There is no problem of evil but rather the problem of good: not why is there “evil” but rather why is there “good”? Why do human beings consider acts like infanticide to be morally evil while lions do not? Why do we have morality at all? I believe that morality is an invention, a creation of human thought, not an instinct. It is one of the most important creations of the human mind, at least as great as the usually cited examples of human creativity (art, literature, science, etc.), if not greater considering how much harder won it is than its nearer competitors, and how much harder it is to maintain. Because “good” is not natural, it is always vulnerable to being overwhelmed by “evil,” which is natural: Peace crumbles into war; restraint gives way to impulse, holism gives way to particularism, agape gives way to narcissism, love to lust, truth to lie, tolerance to hate. War, particularism, narcissism, etc., protect the self of the person and the tribe, one’s own gene pool so to speak, just as the lion kills his competitor’s cubs to ensure the survival of his own. We do not need to think very hard about doing evil; we do need to think hard about what is good and how to do it. It is something that every generation must relearn and rethink, especially in times of great stress.

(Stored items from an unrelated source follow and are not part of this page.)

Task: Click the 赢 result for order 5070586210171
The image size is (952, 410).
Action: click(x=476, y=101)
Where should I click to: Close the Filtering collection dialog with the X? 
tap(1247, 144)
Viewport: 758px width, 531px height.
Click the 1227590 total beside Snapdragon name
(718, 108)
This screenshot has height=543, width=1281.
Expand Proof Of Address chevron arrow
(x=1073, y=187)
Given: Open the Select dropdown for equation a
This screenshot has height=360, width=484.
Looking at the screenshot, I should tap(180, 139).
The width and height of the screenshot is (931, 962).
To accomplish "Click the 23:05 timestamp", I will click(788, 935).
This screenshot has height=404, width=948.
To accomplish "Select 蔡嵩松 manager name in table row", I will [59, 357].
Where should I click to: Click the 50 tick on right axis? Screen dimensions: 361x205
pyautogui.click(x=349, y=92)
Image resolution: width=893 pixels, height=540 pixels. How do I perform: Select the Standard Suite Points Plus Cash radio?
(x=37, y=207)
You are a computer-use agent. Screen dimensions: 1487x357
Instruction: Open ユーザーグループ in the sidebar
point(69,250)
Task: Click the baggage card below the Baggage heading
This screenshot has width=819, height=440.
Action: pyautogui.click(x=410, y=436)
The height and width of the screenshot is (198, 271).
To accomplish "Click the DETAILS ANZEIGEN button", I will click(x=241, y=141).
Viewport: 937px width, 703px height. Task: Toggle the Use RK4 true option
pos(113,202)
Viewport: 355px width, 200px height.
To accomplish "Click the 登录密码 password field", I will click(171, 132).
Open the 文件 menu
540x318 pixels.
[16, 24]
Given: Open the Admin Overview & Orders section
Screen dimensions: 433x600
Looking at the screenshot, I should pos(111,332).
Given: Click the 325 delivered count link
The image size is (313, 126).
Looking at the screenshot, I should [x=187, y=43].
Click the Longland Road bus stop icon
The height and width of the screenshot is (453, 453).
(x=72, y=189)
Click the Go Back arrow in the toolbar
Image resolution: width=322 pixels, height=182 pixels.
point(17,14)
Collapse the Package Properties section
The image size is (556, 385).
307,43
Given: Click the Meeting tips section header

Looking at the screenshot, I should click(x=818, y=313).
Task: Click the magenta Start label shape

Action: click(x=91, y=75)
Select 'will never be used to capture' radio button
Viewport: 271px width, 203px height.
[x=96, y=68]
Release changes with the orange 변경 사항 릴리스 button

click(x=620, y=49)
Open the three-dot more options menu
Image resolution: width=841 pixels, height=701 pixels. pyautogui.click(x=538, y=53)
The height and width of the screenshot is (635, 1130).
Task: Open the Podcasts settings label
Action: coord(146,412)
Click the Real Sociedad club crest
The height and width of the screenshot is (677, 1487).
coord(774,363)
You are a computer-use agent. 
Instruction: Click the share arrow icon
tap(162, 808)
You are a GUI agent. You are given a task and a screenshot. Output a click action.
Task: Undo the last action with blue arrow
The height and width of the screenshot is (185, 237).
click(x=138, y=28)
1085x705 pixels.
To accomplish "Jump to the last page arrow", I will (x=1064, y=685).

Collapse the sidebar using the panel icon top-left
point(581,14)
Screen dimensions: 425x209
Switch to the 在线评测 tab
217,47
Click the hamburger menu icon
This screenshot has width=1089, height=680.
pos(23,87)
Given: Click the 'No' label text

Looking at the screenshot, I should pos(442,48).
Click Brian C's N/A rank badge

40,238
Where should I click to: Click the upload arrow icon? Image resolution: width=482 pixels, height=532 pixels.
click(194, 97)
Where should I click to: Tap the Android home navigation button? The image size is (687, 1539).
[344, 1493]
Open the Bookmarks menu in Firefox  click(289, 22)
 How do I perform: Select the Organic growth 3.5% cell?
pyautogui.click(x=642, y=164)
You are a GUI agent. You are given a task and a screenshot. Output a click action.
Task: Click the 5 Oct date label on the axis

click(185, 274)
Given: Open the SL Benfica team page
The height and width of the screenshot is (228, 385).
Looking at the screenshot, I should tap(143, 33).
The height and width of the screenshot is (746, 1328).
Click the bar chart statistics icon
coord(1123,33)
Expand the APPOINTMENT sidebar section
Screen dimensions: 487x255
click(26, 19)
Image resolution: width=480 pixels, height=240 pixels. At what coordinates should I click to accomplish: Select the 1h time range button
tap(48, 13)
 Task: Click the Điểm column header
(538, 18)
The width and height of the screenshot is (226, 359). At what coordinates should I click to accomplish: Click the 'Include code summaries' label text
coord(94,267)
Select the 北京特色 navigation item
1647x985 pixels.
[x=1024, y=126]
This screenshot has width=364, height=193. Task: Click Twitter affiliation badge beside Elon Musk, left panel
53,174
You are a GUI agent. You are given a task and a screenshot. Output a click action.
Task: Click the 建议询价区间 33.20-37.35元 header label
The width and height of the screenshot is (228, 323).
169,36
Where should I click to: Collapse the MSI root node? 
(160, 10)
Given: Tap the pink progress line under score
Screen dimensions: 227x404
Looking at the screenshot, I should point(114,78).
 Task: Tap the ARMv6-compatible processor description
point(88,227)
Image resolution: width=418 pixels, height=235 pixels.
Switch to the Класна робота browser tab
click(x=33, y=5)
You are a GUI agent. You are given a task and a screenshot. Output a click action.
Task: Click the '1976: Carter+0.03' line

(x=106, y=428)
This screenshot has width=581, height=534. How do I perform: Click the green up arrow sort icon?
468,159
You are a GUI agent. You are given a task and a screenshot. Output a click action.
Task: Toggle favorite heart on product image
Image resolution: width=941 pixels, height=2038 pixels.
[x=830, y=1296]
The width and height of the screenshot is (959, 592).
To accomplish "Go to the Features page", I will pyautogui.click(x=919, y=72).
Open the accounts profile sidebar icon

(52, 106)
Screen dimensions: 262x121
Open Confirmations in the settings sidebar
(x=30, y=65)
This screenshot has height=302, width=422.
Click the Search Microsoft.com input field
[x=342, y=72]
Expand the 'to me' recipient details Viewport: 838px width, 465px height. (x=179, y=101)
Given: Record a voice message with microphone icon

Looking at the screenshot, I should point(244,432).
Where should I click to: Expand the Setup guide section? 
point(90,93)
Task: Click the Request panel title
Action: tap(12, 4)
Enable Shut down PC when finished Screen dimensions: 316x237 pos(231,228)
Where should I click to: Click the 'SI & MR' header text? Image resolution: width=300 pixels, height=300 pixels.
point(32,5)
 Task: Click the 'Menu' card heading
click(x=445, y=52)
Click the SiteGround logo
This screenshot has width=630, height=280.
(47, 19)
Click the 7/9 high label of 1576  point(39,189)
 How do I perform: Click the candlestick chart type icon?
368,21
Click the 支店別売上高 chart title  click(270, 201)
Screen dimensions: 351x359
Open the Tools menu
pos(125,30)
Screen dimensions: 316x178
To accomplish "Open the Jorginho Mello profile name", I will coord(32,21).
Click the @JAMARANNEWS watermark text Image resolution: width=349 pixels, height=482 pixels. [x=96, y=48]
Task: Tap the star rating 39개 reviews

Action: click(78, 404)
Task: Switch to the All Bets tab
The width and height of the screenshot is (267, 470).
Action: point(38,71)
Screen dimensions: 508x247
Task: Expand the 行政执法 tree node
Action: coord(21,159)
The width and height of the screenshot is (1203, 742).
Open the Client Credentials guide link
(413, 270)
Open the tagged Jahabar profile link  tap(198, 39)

It appears that we are in such a time today. Various stressors, the economy, the climate, overpopulation and mass migrations, religious conflict amid the dregs of moribund empires, are pushing the relationship of the tribes versus the whole out of balance, and the temptations are to put up walls, dig trenches, draw up battle lines, and find someone other than ourselves to blame for our dilemmas. A war of all against all is not totally out of the question, and it may be that such a war or wars will eventuate in a classic Darwinian victory for one group over another—but history (rather than evolution) tells us that such a victory is often less Darwinian than Pyrrhic.